PAGE TEXT —
==============================

So tonight I go down Main and there at Pacific Auction is another car show. Lots of cars. Lots of people.
So why don't we do the same here so we can spread the business all over Longmont instead of the four blocks of Main that gets the benefit of parades? When I had Buzz Coffee on Francis Street, my major complaint was that Longmont City Council, the Chamber of Commerce and the LDDA virtually ignored that wonderful retail block here in Old Town that I so loved. If that center was a stop on the "tour," people would finally get a chance to see it's greatness. And we could expose all of the wonderful stops on Main Street from Prospect to Highway 66 instead of just the "favored four."
I know this idea must be flawed. I just can't see why. Someone tell me.
No second chance for Charlie
Boulder County residents should be very proud of the "I Have a Dream" Foundation (Sunday, May 13, Times-Call), the dropout-prevention program that serves students from elementary through high school and provides these students with scholarships to pursue higher education.
It was interesting to read how three "Dreamers" (Charlie Trejo, Sonia Pargas and Beatriz Perez) are all planning to attend college upon graduation. The "I Have a Dream" Foundation has given each of these young people a chance for success in the future. I do wish all three the best of luck in their college careers, and I am sure that with a little hard work they will succeed.
I am troubled by one aspect of the Times-Call article. It was stated that as a young teen Charlie hated school, got into a little trouble and racked up a juvenile court record, getting ticketed for several minor offenses. It was stated that Trejo's past still haunts him because his first choice of colleges (CU-Boulder) denied his application based on his criminal record.
Is this the same CU that about a year ago accepted a former UCLA football player who was kicked off the UCLA football team after being arrested on suspicion of stealing a purse? Is this the same CU that accepted a football player who several months ago was expelled from his high school for racially and sexually explicit tweets? The University of Michigan and Notre Dame withdrew scholarship offers -- the coach of CU said everyone deserves a "second chance."
If that is true, where is the second chance for Charlie Trejo? Maybe Charlie should give up his dream of being an engineer and take up football. I'm sure CU will welcome him with open arms.

==============================

MATERIAL SUPPLIED —
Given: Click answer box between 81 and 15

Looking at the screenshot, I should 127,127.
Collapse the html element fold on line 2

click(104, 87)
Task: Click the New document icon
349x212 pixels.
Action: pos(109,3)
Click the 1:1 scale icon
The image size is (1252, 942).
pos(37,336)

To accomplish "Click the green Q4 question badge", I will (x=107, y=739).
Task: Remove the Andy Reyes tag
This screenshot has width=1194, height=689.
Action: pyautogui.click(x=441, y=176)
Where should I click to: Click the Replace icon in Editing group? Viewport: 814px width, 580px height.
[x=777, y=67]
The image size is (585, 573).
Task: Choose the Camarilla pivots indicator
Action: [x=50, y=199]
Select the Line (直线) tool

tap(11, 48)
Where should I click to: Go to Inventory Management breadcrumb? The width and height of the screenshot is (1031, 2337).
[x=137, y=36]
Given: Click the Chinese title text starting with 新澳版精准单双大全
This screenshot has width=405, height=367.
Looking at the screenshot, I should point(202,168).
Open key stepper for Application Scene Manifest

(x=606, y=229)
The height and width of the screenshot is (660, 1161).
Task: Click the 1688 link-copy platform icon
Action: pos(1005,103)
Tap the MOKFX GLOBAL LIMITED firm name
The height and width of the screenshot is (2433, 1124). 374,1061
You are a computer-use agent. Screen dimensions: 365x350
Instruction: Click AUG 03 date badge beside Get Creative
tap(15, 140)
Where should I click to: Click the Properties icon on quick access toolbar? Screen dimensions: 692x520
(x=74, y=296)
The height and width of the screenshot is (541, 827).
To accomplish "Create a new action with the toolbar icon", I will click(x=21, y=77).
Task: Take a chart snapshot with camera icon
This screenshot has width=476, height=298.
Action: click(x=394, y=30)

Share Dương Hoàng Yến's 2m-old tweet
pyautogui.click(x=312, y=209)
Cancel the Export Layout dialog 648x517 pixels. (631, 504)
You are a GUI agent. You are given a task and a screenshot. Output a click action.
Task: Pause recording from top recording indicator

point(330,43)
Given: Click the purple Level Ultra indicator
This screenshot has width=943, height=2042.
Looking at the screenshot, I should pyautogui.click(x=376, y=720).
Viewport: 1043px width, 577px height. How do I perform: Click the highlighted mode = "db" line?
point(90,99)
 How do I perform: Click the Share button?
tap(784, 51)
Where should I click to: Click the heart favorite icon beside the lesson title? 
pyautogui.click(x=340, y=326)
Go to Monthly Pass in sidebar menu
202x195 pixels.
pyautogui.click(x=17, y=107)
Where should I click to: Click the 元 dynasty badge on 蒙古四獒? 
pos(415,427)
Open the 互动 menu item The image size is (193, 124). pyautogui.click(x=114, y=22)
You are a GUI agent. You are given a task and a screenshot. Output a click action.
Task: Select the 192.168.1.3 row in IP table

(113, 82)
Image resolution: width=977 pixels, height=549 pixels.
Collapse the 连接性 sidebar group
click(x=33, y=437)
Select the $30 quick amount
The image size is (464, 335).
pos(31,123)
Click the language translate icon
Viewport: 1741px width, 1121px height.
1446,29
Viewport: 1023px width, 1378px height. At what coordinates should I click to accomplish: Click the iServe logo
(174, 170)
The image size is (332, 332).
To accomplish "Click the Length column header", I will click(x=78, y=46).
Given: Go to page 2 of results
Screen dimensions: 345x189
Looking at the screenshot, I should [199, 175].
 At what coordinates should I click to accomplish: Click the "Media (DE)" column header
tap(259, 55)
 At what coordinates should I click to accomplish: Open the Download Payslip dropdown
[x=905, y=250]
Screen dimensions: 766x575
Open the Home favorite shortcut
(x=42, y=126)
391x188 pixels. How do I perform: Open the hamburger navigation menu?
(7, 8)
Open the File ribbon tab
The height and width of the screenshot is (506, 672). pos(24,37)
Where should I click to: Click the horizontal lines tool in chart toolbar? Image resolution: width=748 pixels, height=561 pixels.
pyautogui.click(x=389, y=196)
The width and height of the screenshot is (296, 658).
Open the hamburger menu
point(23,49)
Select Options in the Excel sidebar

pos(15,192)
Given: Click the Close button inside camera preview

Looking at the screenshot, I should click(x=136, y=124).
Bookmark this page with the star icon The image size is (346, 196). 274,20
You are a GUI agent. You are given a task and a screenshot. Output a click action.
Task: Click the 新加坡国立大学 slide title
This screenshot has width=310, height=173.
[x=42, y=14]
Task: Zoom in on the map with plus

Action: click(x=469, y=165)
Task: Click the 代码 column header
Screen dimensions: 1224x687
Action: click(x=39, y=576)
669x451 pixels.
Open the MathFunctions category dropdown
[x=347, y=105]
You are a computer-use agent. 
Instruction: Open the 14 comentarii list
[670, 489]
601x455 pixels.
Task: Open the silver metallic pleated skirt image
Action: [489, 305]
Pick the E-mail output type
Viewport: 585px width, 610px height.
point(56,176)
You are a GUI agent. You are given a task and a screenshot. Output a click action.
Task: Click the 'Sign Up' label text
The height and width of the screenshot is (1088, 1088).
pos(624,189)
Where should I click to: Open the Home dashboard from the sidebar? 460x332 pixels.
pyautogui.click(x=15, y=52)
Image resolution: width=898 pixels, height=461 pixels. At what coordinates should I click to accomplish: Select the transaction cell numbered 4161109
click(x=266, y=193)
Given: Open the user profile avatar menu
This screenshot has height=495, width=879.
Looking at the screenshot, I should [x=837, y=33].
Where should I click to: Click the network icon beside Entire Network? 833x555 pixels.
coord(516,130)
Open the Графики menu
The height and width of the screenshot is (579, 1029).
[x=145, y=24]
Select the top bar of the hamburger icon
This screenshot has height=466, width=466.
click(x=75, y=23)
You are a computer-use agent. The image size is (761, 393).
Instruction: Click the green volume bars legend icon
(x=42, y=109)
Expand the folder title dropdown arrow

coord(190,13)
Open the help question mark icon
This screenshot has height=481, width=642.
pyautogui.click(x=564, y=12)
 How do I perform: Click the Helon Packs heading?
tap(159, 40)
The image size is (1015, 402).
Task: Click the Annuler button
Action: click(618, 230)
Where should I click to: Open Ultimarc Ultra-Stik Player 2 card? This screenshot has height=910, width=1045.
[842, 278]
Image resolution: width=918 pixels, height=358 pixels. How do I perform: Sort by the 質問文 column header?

==============================

WHAT TO DO —
1. Name every student the page text calls a "Dreamer."
2. Rewrite the page text from "No second chance" through "they will succeed.", swapping "scholarships" for "grants".

RESPONSES BY ITEM NUMBER —
1. Charlie Trejo, Sonia Pargas, Beatriz Perez

2.
No second chance for Charlie
Boulder County residents should be very proud of the "I Have a Dream" Foundation (Sunday, May 13, Times-Call), the dropout-prevention program that serves students from elementary through high school and provides these students with grants to pursue higher education.
It was interesting to read how three "Dreamers" (Charlie Trejo, Sonia Pargas and Beatriz Perez) are all planning to attend college upon graduation. The "I Have a Dream" Foundation has given each of these young people a chance for success in the future. I do wish all three the best of luck in their college careers, and I am sure that with a little hard work they will succeed.